Y ojo, que no es que el poder en el Gobierno tenga aspectos que criticar. Los hay y muchos, por eso precisamente han perdido miles de votos y han quedado reducidos a una mayoría por los pelos, tan por los pelos que a más de uno todavía se la ha indigestado.
A pesar de ello, el camino que debe llevar la oposición tiene que ser bien distinto al dejarse dominar por el complejo de pandilla que enarbola con orgullo una rebeldía mal entendida.
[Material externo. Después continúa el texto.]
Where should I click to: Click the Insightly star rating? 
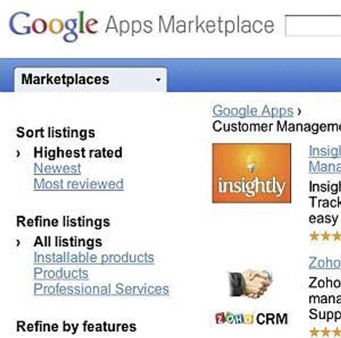point(325,236)
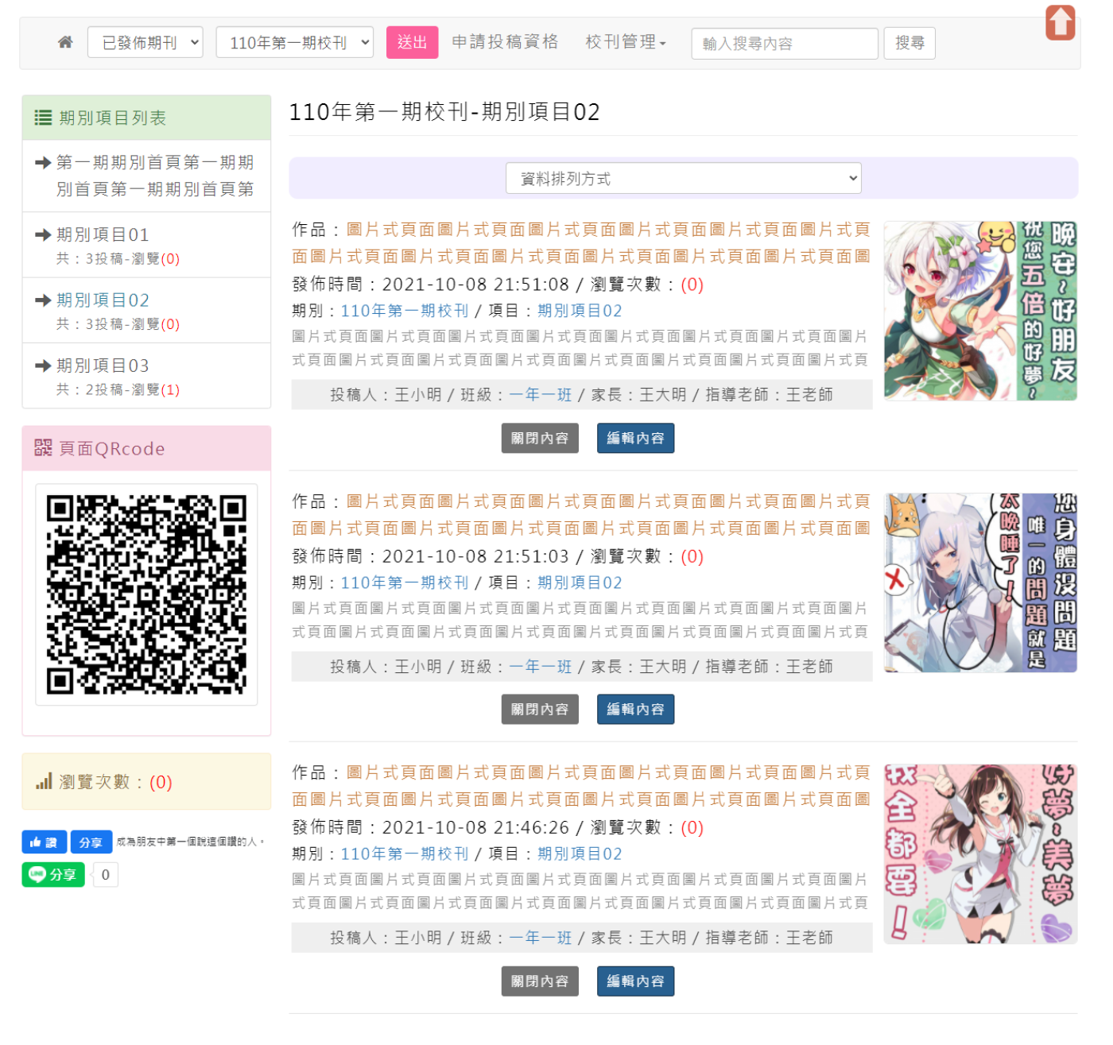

La lectura de algunos comunicados parece salida de la primera ‘parida’ hallada en las redes sociales y del primer vistazo a determinadas noticias sin reparar siquiera en que las mismas pueden incluso no estar contrastadas, convirtiéndose en los patinazos propios de unos medios que cada vez se comportan más como una agencia del ‘comando copiar, comando pegar’ que como una máquina de poder investigador con tiempo y recursos para llevar a buena gala la capacidad fiscalizadora que se nos presupone. O debiera ser así.
La buena y real acción política debe ir más allá de externalizar el sentimiento de pandillas universitarias que intentaban trasladar el espíritu de cambio a los espacios de debate comunes que ni siquiera estaban contaminados como ocurre ahora. Cambiar el chip requiere trabajo. Quizá el esfuerzo sea pedir mucho.